Assigned task: Your copy of the entries below should hold exactly the lines from the one containing "Where should I" to the one containing "You are a computer-use", inclusive, and no pictures.

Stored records

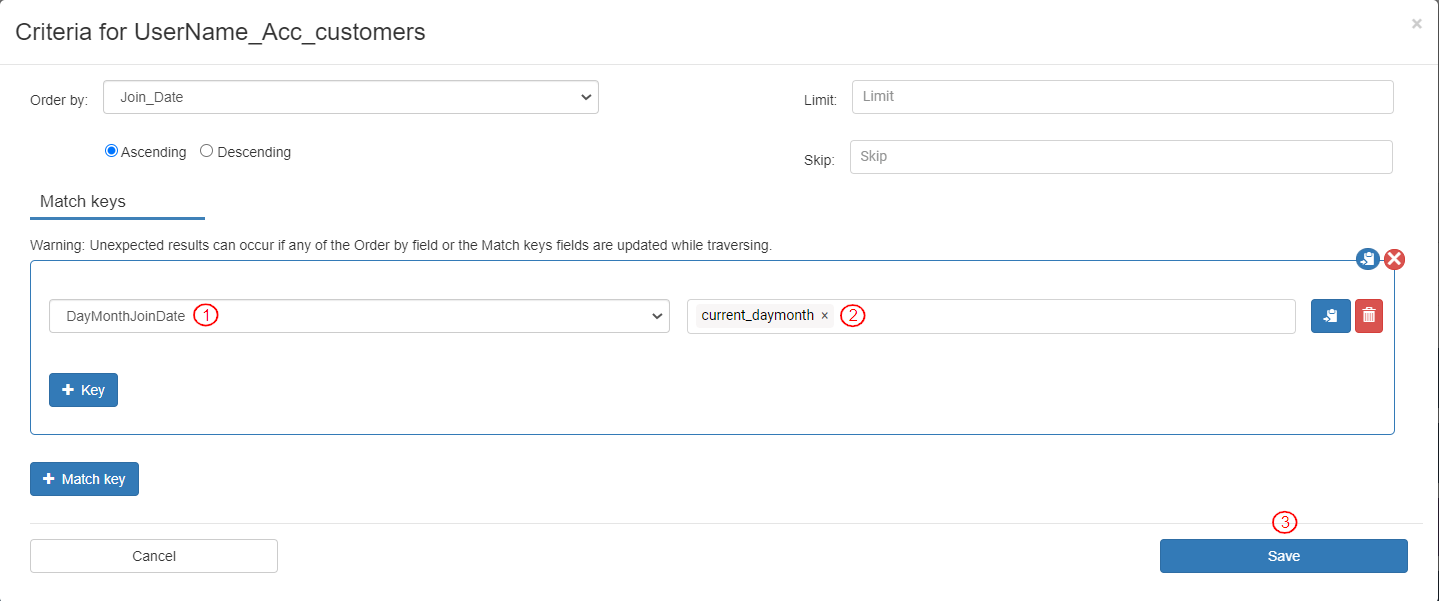This screenshot has width=1439, height=601.
Task: Open the Order by Join_Date dropdown
Action: tap(350, 97)
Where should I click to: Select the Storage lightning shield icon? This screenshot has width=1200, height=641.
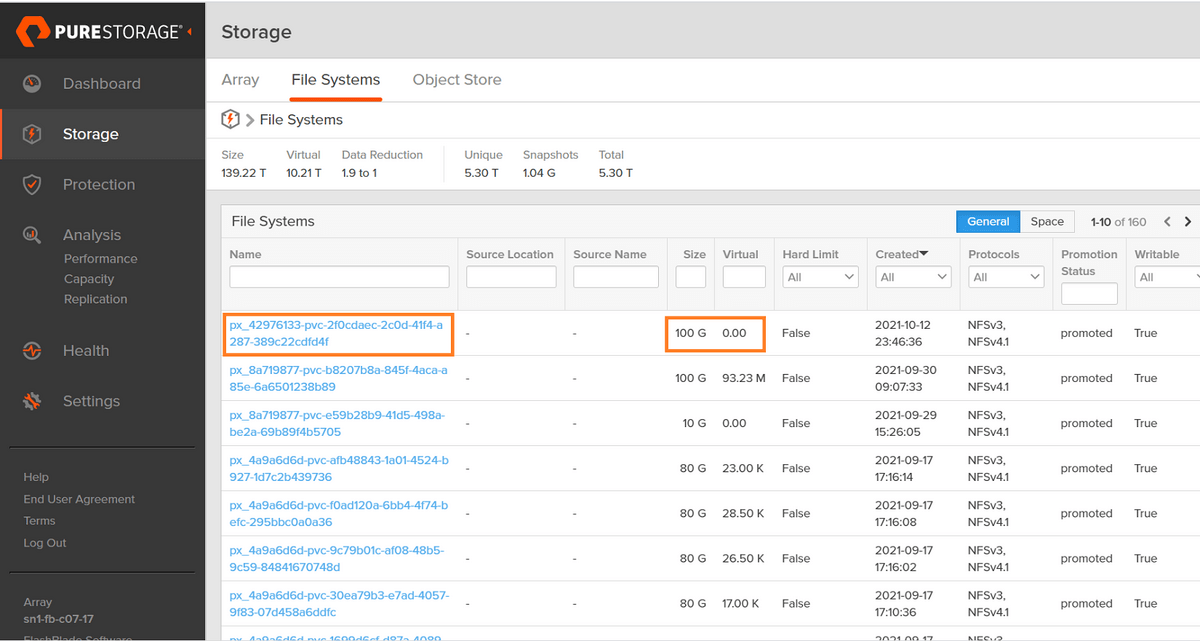pyautogui.click(x=32, y=134)
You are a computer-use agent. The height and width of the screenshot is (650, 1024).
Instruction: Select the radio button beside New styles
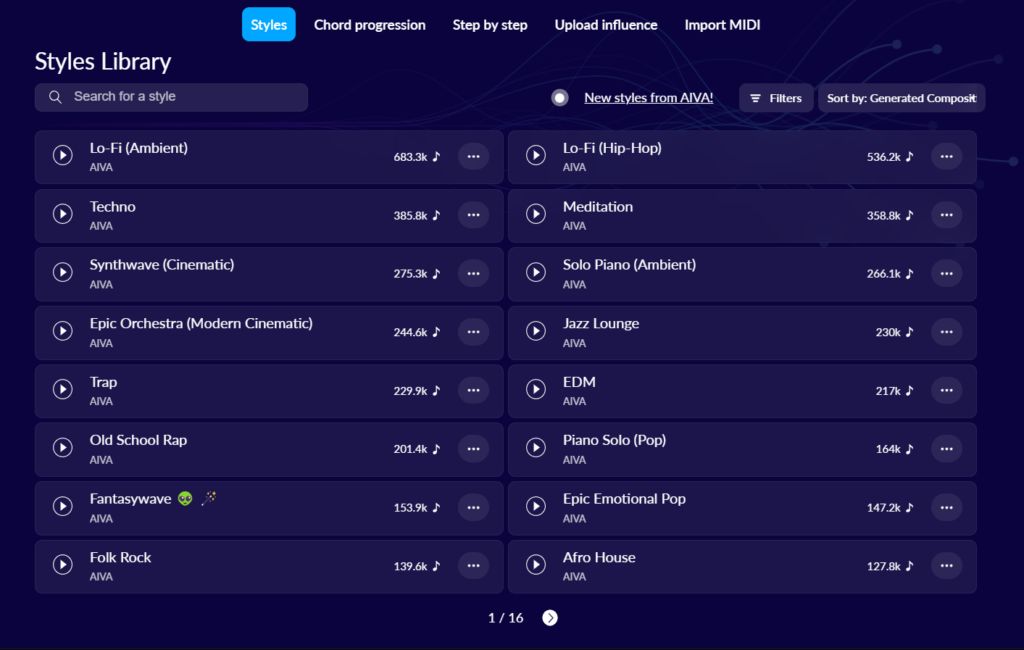(x=560, y=98)
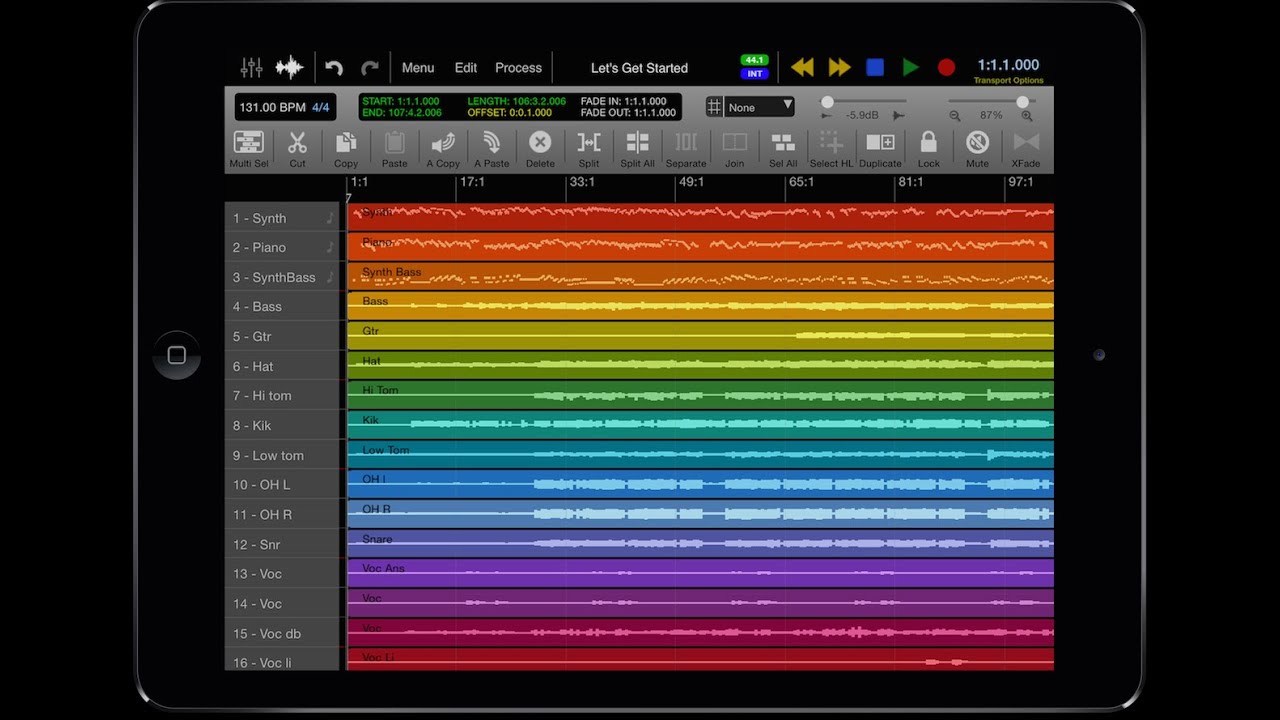1280x720 pixels.
Task: Select the 8 - Kik track header
Action: point(283,425)
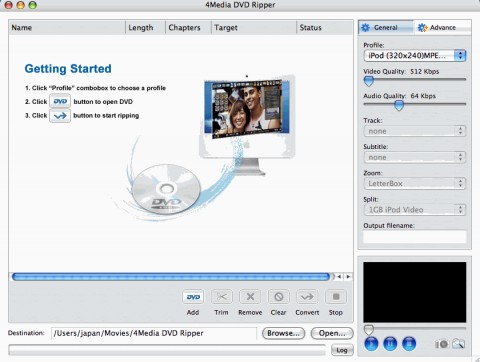The width and height of the screenshot is (480, 362).
Task: Click the magnifier icon under preview
Action: [x=459, y=344]
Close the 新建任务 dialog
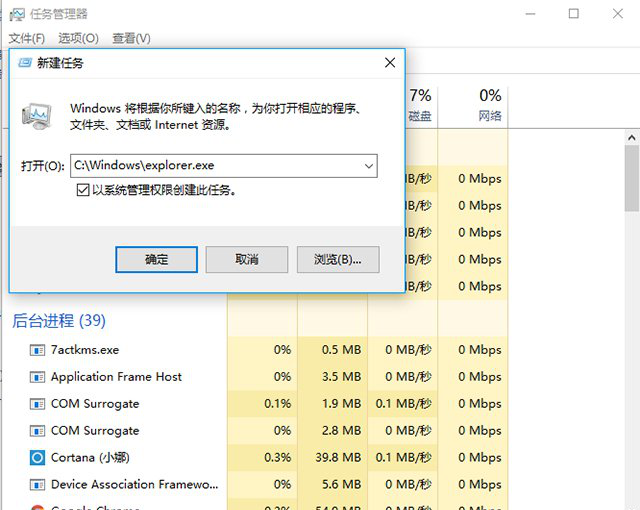The image size is (640, 510). (389, 63)
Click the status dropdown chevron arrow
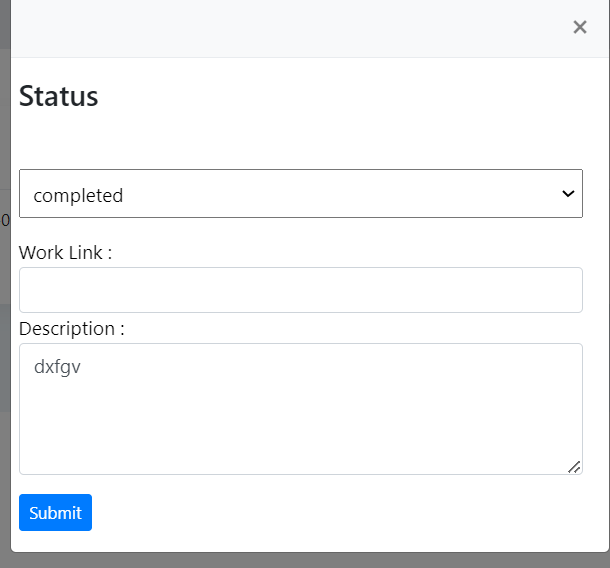 click(568, 194)
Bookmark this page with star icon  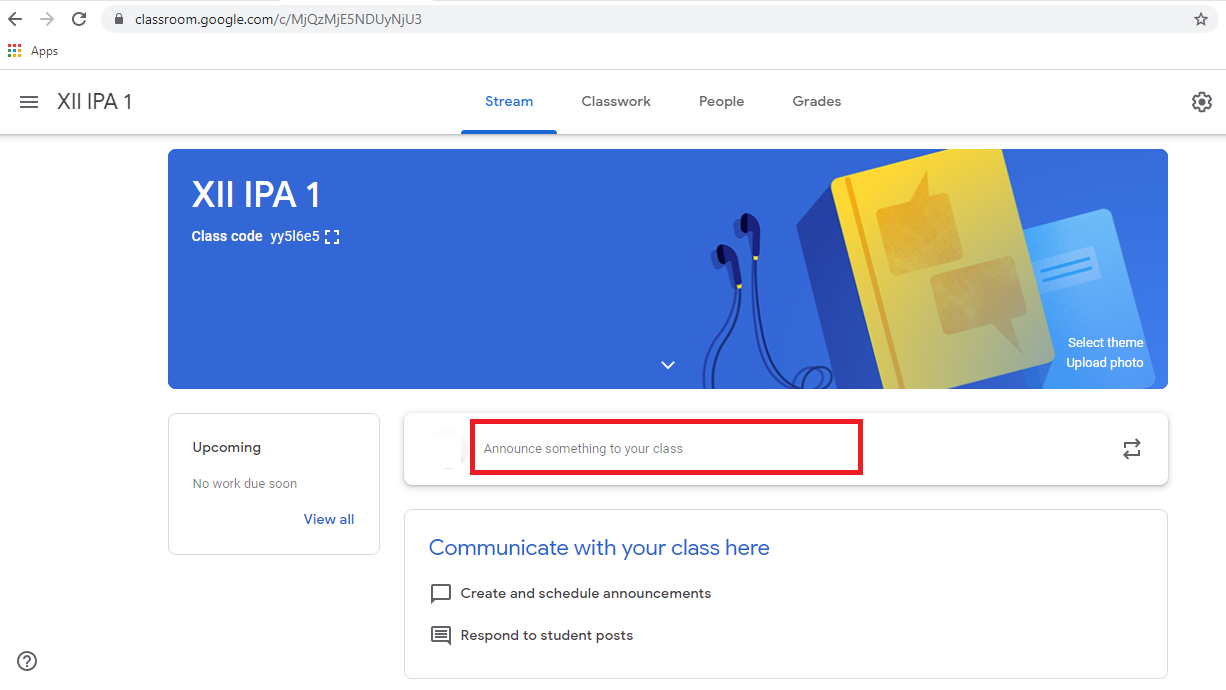[x=1200, y=19]

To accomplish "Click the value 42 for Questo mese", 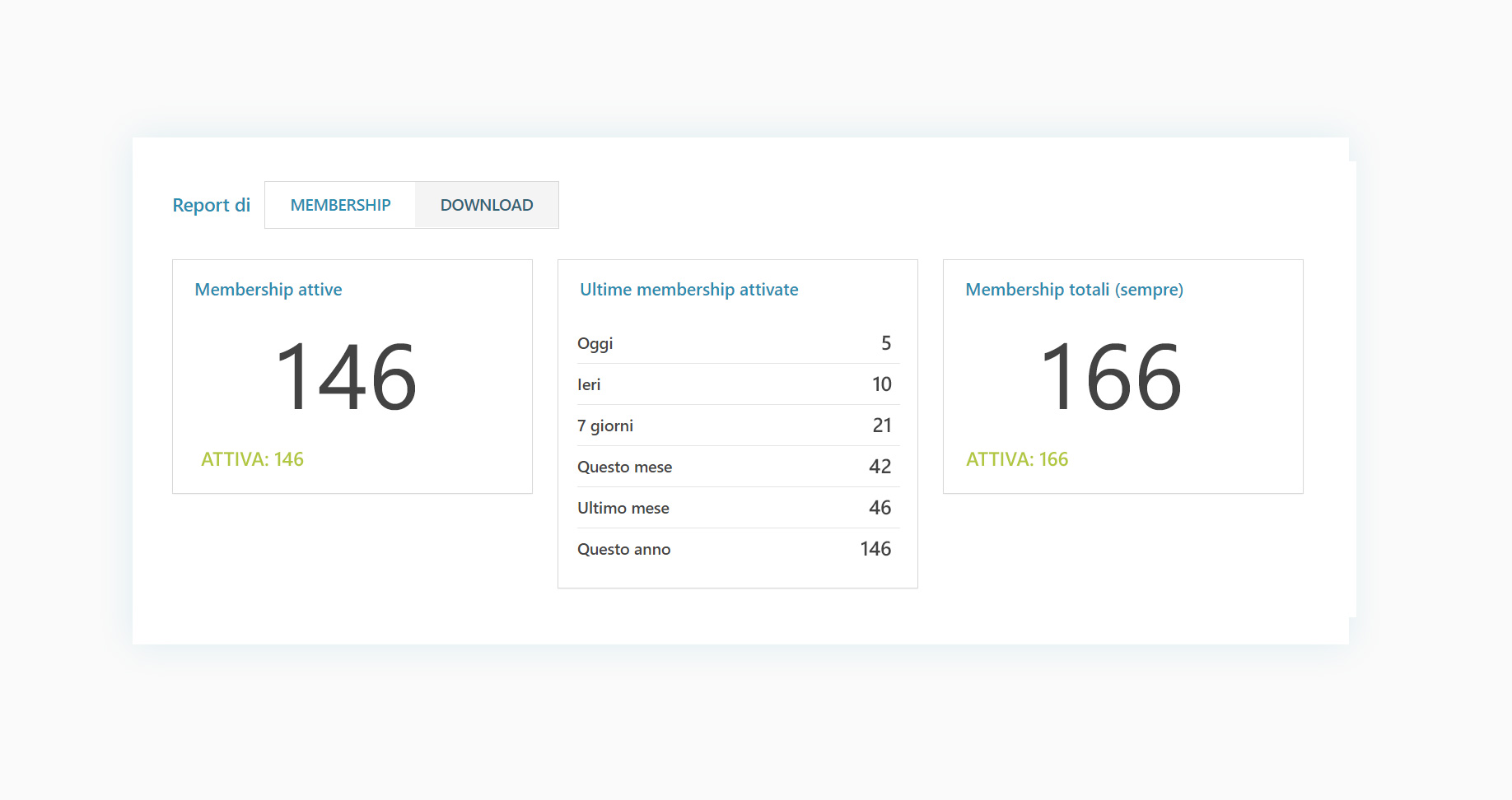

Your solution:
Where should I click to: Select the Storage lightning shield icon? This screenshot has width=1200, height=641.
pyautogui.click(x=32, y=134)
You are a computer-use agent. The height and width of the screenshot is (650, 1024).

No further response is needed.